EXERCISE:
Tally the lines in the data below in which the word "computer" occurs, then give only the total.

Stored records:
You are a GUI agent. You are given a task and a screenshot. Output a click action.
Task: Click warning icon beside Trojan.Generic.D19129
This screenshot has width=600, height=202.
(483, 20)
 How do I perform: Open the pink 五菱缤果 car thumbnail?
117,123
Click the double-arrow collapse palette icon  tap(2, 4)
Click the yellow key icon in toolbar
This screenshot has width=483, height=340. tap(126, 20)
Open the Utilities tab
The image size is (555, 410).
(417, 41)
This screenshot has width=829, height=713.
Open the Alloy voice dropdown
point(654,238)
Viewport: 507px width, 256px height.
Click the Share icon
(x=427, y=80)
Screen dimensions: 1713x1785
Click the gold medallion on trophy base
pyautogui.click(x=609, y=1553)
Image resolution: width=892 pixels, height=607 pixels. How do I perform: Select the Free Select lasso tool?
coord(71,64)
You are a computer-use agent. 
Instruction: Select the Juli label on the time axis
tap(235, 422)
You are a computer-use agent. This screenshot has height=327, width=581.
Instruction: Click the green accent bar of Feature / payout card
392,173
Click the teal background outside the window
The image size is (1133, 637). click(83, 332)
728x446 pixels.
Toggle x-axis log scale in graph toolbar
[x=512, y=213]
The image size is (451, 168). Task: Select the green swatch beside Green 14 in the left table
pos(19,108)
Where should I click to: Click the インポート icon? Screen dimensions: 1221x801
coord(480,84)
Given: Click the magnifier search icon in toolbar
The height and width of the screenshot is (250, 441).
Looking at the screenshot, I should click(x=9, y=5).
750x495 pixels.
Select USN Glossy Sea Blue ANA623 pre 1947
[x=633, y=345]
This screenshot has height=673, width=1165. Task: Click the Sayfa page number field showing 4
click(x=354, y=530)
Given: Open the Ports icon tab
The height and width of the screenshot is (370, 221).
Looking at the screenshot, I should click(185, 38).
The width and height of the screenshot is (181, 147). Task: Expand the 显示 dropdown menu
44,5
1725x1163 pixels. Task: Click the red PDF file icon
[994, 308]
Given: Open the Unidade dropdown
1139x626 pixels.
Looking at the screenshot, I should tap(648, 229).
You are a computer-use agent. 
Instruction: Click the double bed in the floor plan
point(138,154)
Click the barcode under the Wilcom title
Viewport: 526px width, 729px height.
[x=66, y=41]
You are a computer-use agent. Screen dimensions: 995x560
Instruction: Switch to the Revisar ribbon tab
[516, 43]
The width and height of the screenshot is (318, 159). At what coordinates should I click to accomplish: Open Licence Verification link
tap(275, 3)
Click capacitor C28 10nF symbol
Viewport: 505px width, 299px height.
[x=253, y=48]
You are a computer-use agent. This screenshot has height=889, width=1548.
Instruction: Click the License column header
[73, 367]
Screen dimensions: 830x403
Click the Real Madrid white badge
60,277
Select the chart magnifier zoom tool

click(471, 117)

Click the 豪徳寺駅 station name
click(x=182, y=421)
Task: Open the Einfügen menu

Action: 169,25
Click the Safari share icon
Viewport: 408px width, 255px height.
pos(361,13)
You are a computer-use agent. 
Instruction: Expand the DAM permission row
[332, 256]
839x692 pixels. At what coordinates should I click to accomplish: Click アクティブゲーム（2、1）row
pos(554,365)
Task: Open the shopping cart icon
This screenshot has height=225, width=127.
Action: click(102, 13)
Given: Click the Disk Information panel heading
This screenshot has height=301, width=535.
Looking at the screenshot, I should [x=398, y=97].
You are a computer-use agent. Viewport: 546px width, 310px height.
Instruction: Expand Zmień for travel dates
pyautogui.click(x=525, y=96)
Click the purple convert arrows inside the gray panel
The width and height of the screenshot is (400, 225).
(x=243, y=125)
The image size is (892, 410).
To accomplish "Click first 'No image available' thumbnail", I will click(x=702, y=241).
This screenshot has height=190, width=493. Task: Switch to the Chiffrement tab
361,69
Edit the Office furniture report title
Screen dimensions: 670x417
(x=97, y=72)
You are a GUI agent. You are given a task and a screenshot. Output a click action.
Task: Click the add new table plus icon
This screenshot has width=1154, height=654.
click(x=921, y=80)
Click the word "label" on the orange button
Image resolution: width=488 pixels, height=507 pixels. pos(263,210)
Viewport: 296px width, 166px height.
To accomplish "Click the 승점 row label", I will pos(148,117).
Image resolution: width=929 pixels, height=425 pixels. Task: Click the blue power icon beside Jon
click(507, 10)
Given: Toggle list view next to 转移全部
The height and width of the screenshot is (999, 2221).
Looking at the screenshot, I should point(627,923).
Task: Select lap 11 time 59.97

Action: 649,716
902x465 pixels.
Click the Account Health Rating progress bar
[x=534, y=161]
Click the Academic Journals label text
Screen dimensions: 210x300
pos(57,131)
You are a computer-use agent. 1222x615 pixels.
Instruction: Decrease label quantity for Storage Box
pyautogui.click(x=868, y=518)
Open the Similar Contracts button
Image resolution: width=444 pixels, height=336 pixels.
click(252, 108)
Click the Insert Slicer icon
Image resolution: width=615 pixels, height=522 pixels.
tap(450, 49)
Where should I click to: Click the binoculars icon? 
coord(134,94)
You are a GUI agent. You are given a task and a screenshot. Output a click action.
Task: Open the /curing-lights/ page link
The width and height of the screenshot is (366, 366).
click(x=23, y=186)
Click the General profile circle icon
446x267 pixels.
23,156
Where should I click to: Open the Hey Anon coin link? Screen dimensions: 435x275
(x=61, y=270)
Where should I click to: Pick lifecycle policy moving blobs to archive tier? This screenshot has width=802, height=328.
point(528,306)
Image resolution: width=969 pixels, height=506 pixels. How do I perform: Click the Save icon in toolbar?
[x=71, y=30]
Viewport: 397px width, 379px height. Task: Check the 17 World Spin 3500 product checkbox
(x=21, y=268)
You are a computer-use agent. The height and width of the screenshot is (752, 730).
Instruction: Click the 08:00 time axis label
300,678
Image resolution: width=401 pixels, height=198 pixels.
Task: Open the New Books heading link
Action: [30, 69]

SOLUTION:
9